── 本文抜粋 ──
平岩国泰放課後NPOアフタースクール代表理事
(写真:ペイレスイメージズ/アフロ)

5月になり、新しい令和の時代が始まりました。

平成最後の1か月となったこの4月、例年通りかそれ以上に「小1の壁」の悲鳴が聞こえました。

「小1の壁」とは、子どもが小学校に入ると仕事と家庭の両立が難しくなる社会問題を指しています。

主な要因は以下の3つです。

1.子どもの放課後の過ごし方への対応

2.子どもの小学校への適応

3.保護者の小学校への適応

この3つの要因に「保護者の多忙」という課題が掛け算されます。

解決の鍵は職場や社会がどこまでこの問題を理解し対応できるかにかかっています。

今年は時代の変わり目、10連休という特殊要因もありましたが、どんな影響があったか、また休み明けに気を付けるべきことは何でしょうか。

まずは実際の声を見てみましょう。

○「小1の壁」の悲鳴

「小1の長女の始業式が終わり、通常授業になった途端、次女が体調不良に。

長女は学校→学童のはしご、次女はお昼寝がなくなり疲れが溜まってのダウン。

私は年度初めの人事異動もあり、ずっと19時過ぎまで会社で、帰宅は20時に。
───
依頼: 本文抜粋の「解決の鍵は職場や社会がどこまでこの問題を理解し対応できるかにかかっています。」から「私は年度初めの人事異動もあり、ずっと19時過ぎまで会社で、帰宅は20時に。」までを、一字も変えずに書き写せ。
── 提示資料 ──
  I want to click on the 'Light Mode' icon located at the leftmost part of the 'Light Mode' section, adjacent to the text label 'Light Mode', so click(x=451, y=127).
───
回答:
解決の鍵は職場や社会がどこまでこの問題を理解し対応できるかにかかっています。

今年は時代の変わり目、10連休という特殊要因もありましたが、どんな影響があったか、また休み明けに気を付けるべきことは何でしょうか。

まずは実際の声を見てみましょう。

○「小1の壁」の悲鳴

「小1の長女の始業式が終わり、通常授業になった途端、次女が体調不良に。

長女は学校→学童のはしご、次女はお昼寝がなくなり疲れが溜まってのダウン。

私は年度初めの人事異動もあり、ずっと19時過ぎまで会社で、帰宅は20時に。